● Passage provided
[Begin]

The U.S. government appears greatly concerned about Israel's capabilities to beg, borrow or steal top-secret U.S. technology.  It asks diplomats to report on:

--Plans and efforts to acquire US export-controlled
telecommunications equipment and technology.
--Plans and efforts to export or transfer state-of-the art
telecommunications equipment and technology.
--Details about information repositories associated with
radio frequency identification (RFID)-enabled systems used

This February 26, 2009 account of a meeting between Congress member Benjamin Cardin and Bibi Netanyahu after national elections but before he became prime minister, reveals the latter's grandiosity concerning the "Iranian threat:"

Netanyahu described a nuclear Iran as the greatest threat facing Israel, and urged...a viable military option
to confront a problem that he said threatened the region and
could prove a "tipping point" in world history...
According to Netanyahu, if Iran develops a nuclear weapon
capability it will "topple the peace process" and "change the
history of the world
."
Netanyahu complained that Iran"s "tentacles" were choking Israel, and
that a new one grew back whenever one was cut off. Netanyahu
charged that Iran was developing nuclear weapons with the
express purpose of wiping out Israel...

Interesting too is this passage, in which Bibi confuses Christian evangelical millenialism with Persian Muslim theology about which he clearly knows nothing:

Netanyahu described the Iranian regime as crazy, retrograde,
and fanatical, with a Messianic desire to speed up a violent
"end of days
."

[End]

● Entries shown
[Begin]

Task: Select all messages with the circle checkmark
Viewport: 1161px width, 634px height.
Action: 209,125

[End]
[Begin]

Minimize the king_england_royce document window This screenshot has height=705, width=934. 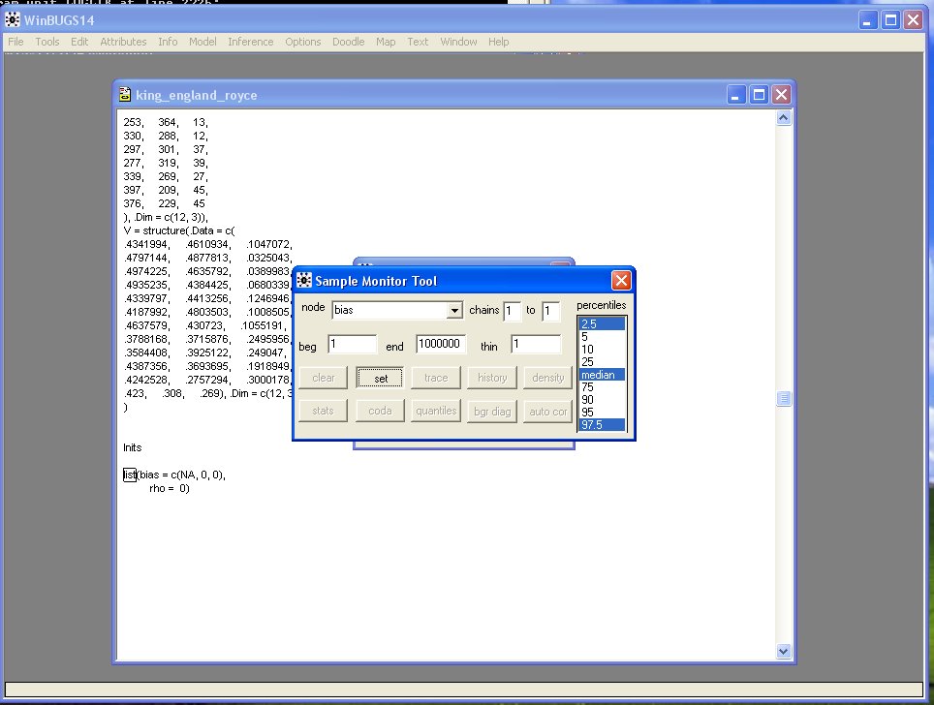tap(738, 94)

[End]
[Begin]

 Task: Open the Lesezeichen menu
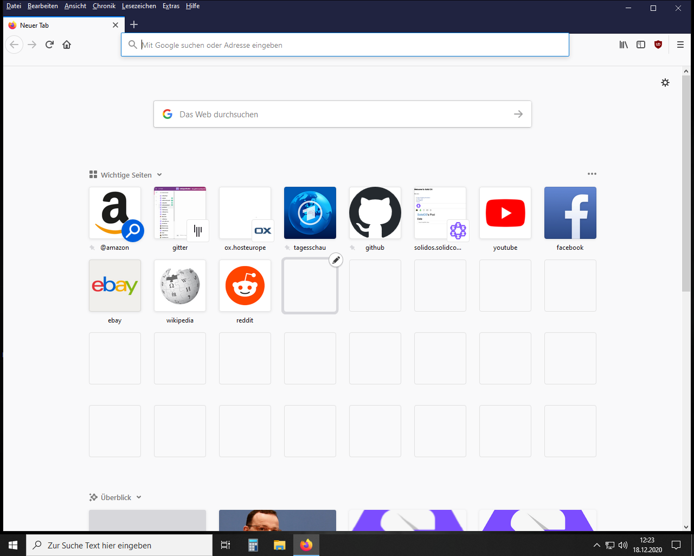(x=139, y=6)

[End]

● Problems to work on
1. Say whether each statement agrees with the passage about U.S. cables on Israel. Answer yes or no for each, and quote the deciding words of the passage.
(a) The meeting between Benjamin Cardin and Netanyahu took place after Netanyahu became prime minister.
(b) Netanyahu claimed that Iran's "tentacles" grew back after being cut off.
(c) Netanyahu described the Iranian regime as crazy.
2. List every adjective that Netanyahu uses to describe the Iranian regime in the passage about U.S. cables on Israel.

● Task-by-task results
1.
(a) No: "after national elections but before he became prime minister"
(b) Yes: "that a new one grew back whenever one was cut off"
(c) Yes: "Netanyahu described the Iranian regime as crazy, retrograde, and fanatical"

2. crazy, retrograde, fanatical